● WHAT YOU WILL DO: Reproduce the records starting at the line containing "Toggle word wrap" and ending at the line containing "(x=561, y=28)", changing "blue" to "gray" and leaving everything else unaltered.

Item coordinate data
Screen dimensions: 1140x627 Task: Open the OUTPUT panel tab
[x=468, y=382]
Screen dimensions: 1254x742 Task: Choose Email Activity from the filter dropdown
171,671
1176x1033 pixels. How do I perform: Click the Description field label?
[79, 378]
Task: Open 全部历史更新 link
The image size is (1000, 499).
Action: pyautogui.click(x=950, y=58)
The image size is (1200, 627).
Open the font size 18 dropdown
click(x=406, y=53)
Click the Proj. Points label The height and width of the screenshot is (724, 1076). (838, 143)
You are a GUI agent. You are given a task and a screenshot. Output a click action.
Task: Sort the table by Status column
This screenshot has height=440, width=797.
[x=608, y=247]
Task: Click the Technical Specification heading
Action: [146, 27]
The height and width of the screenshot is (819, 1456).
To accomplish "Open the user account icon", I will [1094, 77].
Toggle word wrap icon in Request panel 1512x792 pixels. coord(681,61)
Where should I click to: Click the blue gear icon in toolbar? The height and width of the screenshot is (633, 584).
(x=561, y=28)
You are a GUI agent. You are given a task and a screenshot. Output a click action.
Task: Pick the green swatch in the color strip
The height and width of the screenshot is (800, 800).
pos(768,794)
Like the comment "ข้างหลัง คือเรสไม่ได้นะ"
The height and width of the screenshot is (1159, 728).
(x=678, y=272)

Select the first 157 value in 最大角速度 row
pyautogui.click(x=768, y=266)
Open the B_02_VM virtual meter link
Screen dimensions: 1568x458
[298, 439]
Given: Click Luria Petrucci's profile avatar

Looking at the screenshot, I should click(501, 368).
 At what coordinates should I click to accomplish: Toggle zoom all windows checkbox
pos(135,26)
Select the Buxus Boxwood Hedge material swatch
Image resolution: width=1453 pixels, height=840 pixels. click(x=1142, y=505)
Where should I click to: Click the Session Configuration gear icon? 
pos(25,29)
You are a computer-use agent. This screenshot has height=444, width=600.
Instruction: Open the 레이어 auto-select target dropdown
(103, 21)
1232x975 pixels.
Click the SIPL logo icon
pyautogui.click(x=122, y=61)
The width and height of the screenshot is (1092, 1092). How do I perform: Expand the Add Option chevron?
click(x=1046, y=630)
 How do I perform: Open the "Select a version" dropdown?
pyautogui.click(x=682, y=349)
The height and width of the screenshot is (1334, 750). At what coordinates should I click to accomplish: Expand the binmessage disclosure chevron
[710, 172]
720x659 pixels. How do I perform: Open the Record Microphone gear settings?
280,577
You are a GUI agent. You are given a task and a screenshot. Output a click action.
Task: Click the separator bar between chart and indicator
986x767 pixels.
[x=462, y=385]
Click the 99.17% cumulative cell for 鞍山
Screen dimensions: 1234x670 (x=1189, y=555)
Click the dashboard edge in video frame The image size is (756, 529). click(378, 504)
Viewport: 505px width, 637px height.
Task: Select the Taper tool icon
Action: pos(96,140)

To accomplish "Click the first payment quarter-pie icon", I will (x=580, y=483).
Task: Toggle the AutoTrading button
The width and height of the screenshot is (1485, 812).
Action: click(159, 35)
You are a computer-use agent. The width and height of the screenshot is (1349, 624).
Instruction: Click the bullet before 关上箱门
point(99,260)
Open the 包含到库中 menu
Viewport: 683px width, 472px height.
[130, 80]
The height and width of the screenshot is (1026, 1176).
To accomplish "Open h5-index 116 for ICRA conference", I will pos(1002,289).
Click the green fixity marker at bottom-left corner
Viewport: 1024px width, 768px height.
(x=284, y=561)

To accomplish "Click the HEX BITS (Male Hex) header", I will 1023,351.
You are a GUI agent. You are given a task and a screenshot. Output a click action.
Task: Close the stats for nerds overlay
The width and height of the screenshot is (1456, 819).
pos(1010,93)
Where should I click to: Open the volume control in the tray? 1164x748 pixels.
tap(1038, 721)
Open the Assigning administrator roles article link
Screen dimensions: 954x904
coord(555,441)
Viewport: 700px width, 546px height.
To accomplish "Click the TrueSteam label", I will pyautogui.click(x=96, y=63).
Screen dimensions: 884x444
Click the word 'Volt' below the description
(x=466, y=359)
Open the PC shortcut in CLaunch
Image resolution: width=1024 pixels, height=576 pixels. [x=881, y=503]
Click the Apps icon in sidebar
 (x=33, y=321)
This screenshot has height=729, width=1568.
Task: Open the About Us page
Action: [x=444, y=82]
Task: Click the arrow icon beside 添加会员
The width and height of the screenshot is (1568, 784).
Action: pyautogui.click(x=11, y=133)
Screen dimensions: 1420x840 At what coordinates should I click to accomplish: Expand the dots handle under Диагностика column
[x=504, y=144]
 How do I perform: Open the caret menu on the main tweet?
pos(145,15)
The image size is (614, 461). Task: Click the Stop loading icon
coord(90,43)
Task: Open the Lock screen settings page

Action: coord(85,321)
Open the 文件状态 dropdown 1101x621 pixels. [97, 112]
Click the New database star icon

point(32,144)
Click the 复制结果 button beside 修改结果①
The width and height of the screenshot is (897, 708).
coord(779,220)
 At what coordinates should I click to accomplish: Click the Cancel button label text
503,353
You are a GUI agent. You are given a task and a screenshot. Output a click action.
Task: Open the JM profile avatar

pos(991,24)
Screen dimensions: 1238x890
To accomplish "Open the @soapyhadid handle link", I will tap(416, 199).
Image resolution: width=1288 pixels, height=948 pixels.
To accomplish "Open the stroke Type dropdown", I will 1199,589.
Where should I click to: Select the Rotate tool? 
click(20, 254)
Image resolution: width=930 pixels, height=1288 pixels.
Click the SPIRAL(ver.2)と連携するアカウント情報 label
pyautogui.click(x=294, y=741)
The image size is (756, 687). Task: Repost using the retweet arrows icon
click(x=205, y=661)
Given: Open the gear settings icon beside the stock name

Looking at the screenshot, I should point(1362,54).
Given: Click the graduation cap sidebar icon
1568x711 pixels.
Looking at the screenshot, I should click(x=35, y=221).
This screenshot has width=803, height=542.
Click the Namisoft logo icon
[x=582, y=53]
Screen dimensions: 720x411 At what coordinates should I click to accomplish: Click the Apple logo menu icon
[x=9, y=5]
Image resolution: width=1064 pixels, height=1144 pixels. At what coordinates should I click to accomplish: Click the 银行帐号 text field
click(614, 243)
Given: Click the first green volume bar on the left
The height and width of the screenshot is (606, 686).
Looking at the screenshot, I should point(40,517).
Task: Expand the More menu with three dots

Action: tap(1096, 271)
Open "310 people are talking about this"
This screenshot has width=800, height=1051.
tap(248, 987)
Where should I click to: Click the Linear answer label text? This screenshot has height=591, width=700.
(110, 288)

● OUTPUT:
Toggle word wrap icon in Request panel 1512x792 pixels. coord(681,61)
Where should I click to: Click the gray gear icon in toolbar? The height and width of the screenshot is (633, 584).
(x=561, y=28)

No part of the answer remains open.